Evaluation of a Hearing Device for Transmitting Sound to the Inner Ear

Oticon Medical

Status

Completed

Conditions

Mixed Hearing Loss

Conductive Hearing Loss

Treatments

Device: Sentio 1

Study type

Interventional

Funder types

Industry

Identifiers

NCT05628285

BC114

Details and patient eligibility

About

A single center study evaluating the performance of an externally worn sound processor for a transcutaneous bone anchored hearing system using audiological outcomes measures such as aided thresholds and self-evaluation questionnaires.

Full description

Bone conduction hearing systems use the body's natural ability to transfer sound through bone conduction. The sound processor picks up sound and converts it into vibrations that are transferred through the skull bone to the inner ear (cochlea). Thus, for patients with conductive or mixed hearing losses, patients with lasting hearing loss following a middle ear disease or malformations (such as microtia), the vibrations are bypassing the conductive problem in the ear canal or middle ear.
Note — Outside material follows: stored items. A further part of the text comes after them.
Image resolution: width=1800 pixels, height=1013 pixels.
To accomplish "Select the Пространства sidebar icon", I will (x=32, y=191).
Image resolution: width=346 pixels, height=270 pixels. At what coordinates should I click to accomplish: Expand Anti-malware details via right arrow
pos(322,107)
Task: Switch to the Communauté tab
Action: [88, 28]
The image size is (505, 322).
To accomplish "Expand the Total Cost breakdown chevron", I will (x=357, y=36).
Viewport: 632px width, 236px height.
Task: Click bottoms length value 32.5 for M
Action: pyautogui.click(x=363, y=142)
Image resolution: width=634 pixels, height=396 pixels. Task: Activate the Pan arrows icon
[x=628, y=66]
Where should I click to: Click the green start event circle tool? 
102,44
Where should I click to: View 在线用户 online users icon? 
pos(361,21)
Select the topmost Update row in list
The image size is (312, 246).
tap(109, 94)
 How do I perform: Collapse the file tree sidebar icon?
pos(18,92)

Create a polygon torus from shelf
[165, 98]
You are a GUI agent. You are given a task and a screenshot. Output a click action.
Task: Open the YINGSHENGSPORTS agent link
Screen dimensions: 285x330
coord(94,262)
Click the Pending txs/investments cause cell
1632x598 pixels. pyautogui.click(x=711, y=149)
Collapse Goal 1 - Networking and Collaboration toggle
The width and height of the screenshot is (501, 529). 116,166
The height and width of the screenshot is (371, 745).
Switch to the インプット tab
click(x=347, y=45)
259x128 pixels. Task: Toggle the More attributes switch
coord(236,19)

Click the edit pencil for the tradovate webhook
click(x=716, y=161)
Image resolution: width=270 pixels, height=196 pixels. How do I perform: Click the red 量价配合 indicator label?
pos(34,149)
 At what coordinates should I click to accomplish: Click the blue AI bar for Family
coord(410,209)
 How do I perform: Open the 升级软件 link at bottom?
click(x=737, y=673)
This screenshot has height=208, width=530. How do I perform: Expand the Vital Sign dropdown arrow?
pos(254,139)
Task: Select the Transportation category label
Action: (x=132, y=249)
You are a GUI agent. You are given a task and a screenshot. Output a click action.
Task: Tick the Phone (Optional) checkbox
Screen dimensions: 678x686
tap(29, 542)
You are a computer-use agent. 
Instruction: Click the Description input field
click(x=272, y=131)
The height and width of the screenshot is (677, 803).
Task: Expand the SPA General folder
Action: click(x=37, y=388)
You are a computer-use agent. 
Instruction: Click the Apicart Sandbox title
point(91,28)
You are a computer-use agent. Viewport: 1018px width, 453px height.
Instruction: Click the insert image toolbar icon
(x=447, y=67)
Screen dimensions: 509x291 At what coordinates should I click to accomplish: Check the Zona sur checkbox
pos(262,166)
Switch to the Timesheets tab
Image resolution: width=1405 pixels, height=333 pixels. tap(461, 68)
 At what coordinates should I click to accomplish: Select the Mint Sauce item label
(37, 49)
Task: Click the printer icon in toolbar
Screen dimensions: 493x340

Bone conduction devices currently on the market are divided into three types; transcutaneous direct drive, percutaneous (skin penetrating) direct drive and transcutaneous skin drive bone conduction devices. This evaluation focus on a sound processor used for a transcutaneous system.

Enrollment

11 patients

Sex

All

Ages

18+ years old

Volunteers

No Healthy Volunteers

Inclusion criteria

Signed Informed Consent Form
Adult subjects (18 years or older)
Subjects implanted with an I1 implant
Fluent in Swedish

Exclusion criteria

Subjects who do not have the ability or are un-willing to follow investigational procedures/requirements, e.g., to complete questionnaires, according to investigator's discretion.
Subject deemed unsuitable for any medical or other reason as judged by PI or medical responsible.